A FÍSICA VAI NOS DAR TODAS AS RESPOSTAS?PARA OS ATEUS, como eu, a evolução das ciências é algo extremamente bem-vindo. A cada momento que passa, questões antes sem resposta ganham explicações e nos sentimos menos escravos da transcendência "lá fora", ou seja, daquilo mundo que não é o nosso, pelo qual vivemos com medo durante tantos séculos. A física, particularmente, apresenta respostas para questões essenciais, provocando um desvencilhamento do mundo "sobrenatural".

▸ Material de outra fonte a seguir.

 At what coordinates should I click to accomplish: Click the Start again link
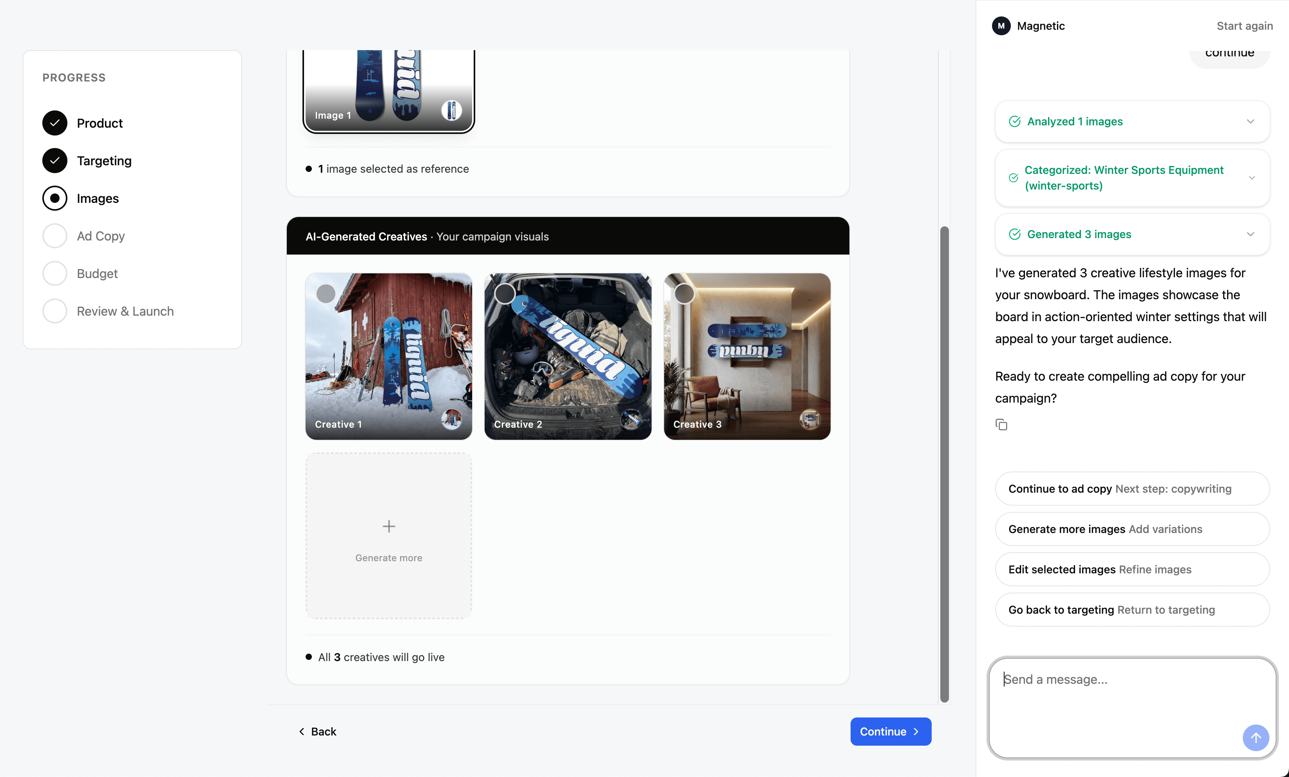tap(1244, 26)
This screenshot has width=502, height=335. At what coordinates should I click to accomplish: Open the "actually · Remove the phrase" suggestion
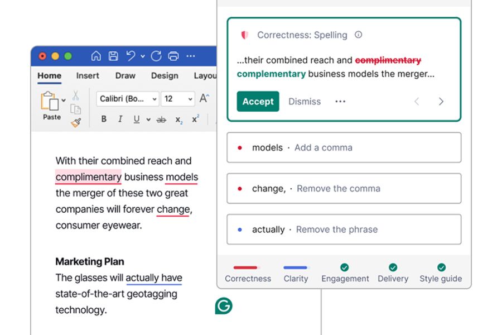click(x=344, y=229)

No domingo, o ótimo colunista Marcelo Gleiser escreveu na Folha de São Paulo um artigo chamado "Consciência Cósmica". Gleiser afirma que tradicionalmente as questões essenciais eram delegadas a explicações sobrenaturais (míticas ou religiosas), mas que, hoje em dia, a ciência as encara. E procura arrolar um primeiro tema, que é o seguinte:
1. O cosmo é único, resultado de uma estrutura matemática que a física teórica vislumbra em raros momentos. Por trás da enorme diversidade das coisas, em particular da matéria e das suas propriedades, existem leis bem determinadas e eternas que ditam desde a existência do Universo ao valor da carga e da massa do elétron.

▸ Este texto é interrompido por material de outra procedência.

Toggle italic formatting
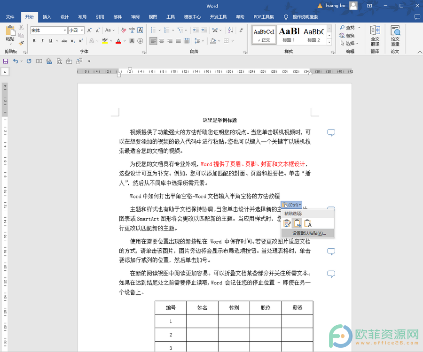This screenshot has height=352, width=423. 42,41
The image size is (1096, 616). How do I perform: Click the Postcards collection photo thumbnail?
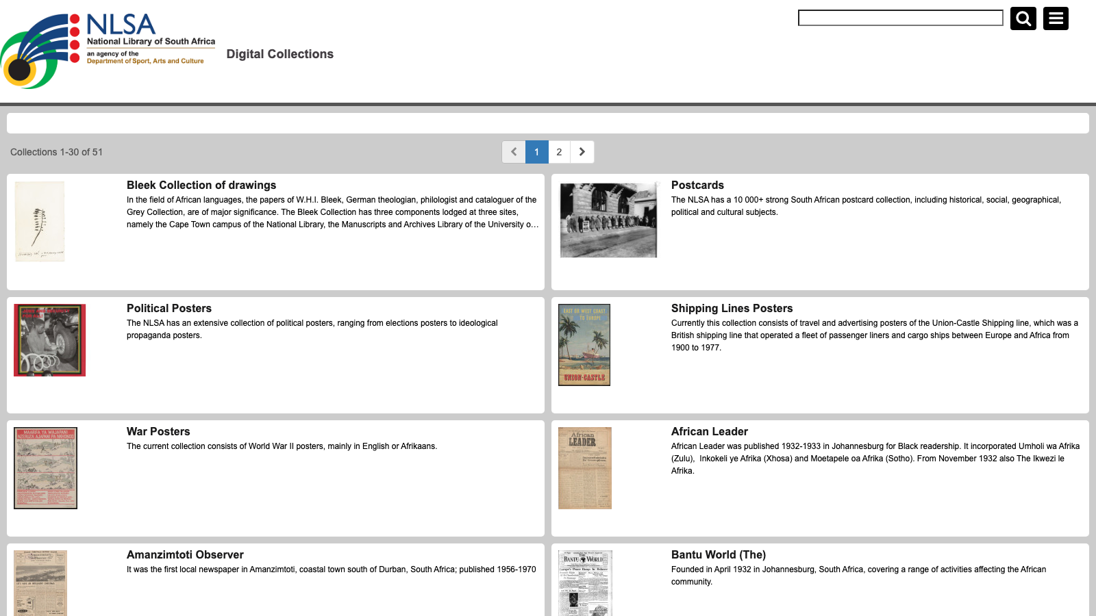click(608, 219)
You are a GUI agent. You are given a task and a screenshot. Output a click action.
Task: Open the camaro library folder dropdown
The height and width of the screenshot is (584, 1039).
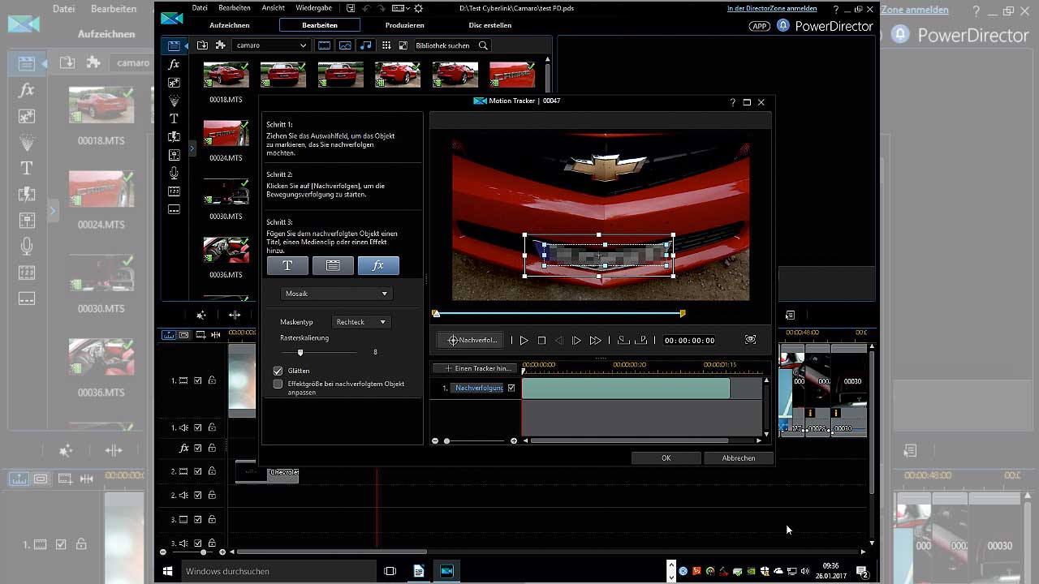(x=271, y=45)
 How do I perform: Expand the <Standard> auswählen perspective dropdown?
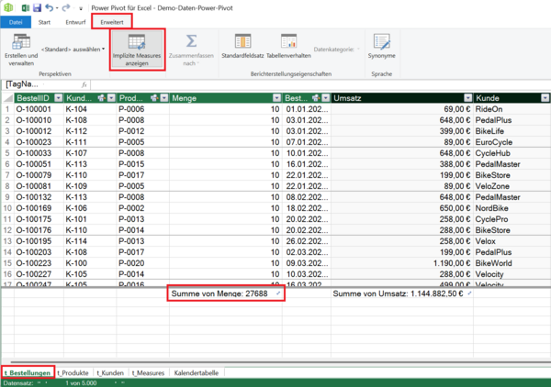(x=73, y=49)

Se algum dia obtivermos essa teoria unificada, a teoria de tudo, teremos chegado ao ápice da racionalidade, decifrando o código secreto da natureza.
(A "mente de Deus" como Hawking e outros afirmam.) Segundo essa visão, a vida e a mente são acidentais, já que a física e a química têm pouco ou nada a dizer sobre a emergência da vida.

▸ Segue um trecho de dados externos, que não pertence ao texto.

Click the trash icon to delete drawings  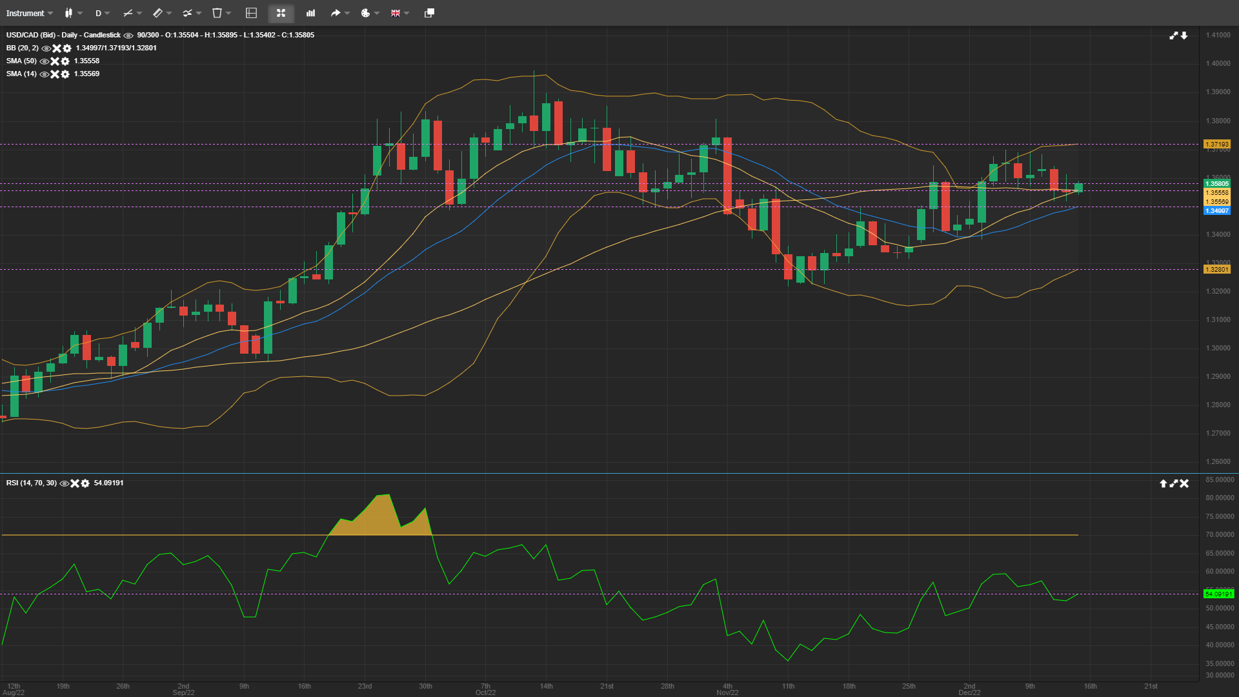(217, 13)
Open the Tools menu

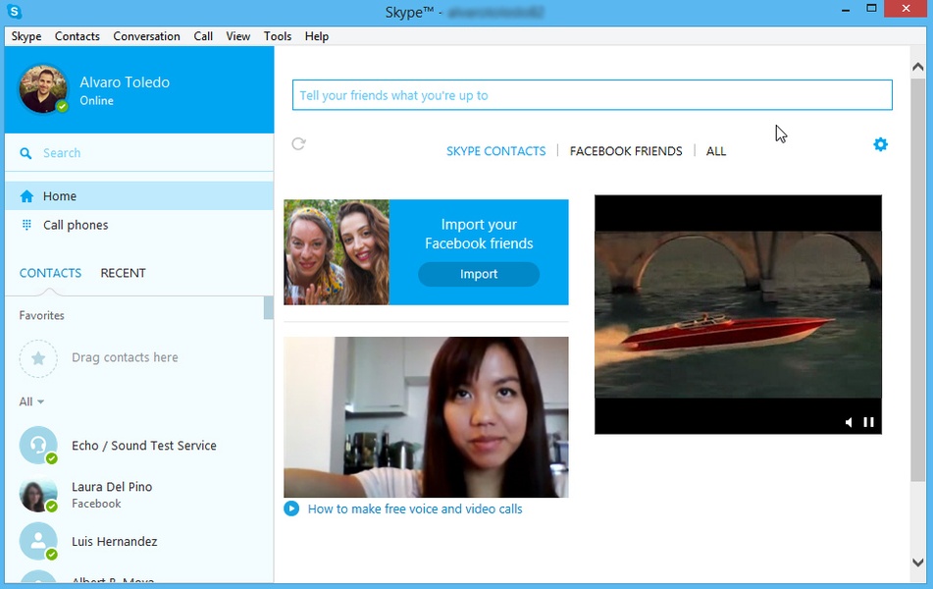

Fiquei pensando nisso que Gleiser escreveu. Será que, se decifrarmos uma "teoria de tudo", teríamos também a "mente de Deus"? É aqui que aparece a ingenuidade epistemológica do cientista.
A Modernidade, desde Descartes, pensou a relação sujeito/objeto, mediada pela razão, como o vínculo fundamental do Eu com o Mundo. As relações internas desse sujeito seriam a "subjetividade". O objeto, para que bem estabelecido o pensamento científico, deveria ser apreendido na sua "pureza", limpo de qualquer dessas interferências "internas", formando assim a "objetividade". (A "subjetividade" é então delegada à psicologia, que por sua vez investigaria objetivamente essas relações internas.) A "objetividade" nos guiaria ao pensamento absoluto, válido independente do tempo e do espaço, quando confrontaríamos as coisas "nuas", ou seja, "puras", sem referência a qualquer interioridade. Por isso a pergunta fundamental da Modernidade sempre foi a pergunta epistemológica.
Pois não é exatamente esse o sonho da "mente de Deus" de Hawking? Encontrar o universo "nu", mapeá-lo para assim controlá-lo, detendo o "pensamento absoluto"? Encontrar a "objetividade última", o último ponto em que o pensamento se desconecta de si mesmo e passa a ser apenas um espelho final do mundo?
Desde Nietzsche até Heidegger e os demais contemporâneos, parece claro que a "objetividade" não esgota o ente. Ou seja, a dimensão "objeto" nada mais é do que uma faceta do ente - uma específica faceta que permite o controlar e medir -- mas jamais esgota a totalidade desse ente. Ao contrário dos esotéricos, que usam bizarramente filosofia e física quântica para inflacionar o sujeito até sua implosão em uma espécie de mônada-solipsista (leia-se: "O Segredo"), todo esforço da filosofia do século XX -- de Bergson a Adorno, de Benjamin a Levinas, de Husserl a Foucault -- foi justamente recuperar essa esfera fora-de-controle do sujeito e mostrar como ela excede a dimensão "objetiva". Sem desmentir a ciência, sem retirá-la do seu papel fundamental, esses filósofos trabalharam no sentido de desfazer a idéia de que o intelecto é o mundo, que chegou ao poderoso ápice em Hegel -- ou, para Heidegger, na "vontade de vontade" de Nietzsche. Separando razão e realidade, o ente retoma sua dignidade e ganha mais faces. Assim, a dimensão sujeito/objeto não perde sua importância, mas sim o lugar fundamental. A epistemologia continua sendo importante, mas não "filosofia primeira".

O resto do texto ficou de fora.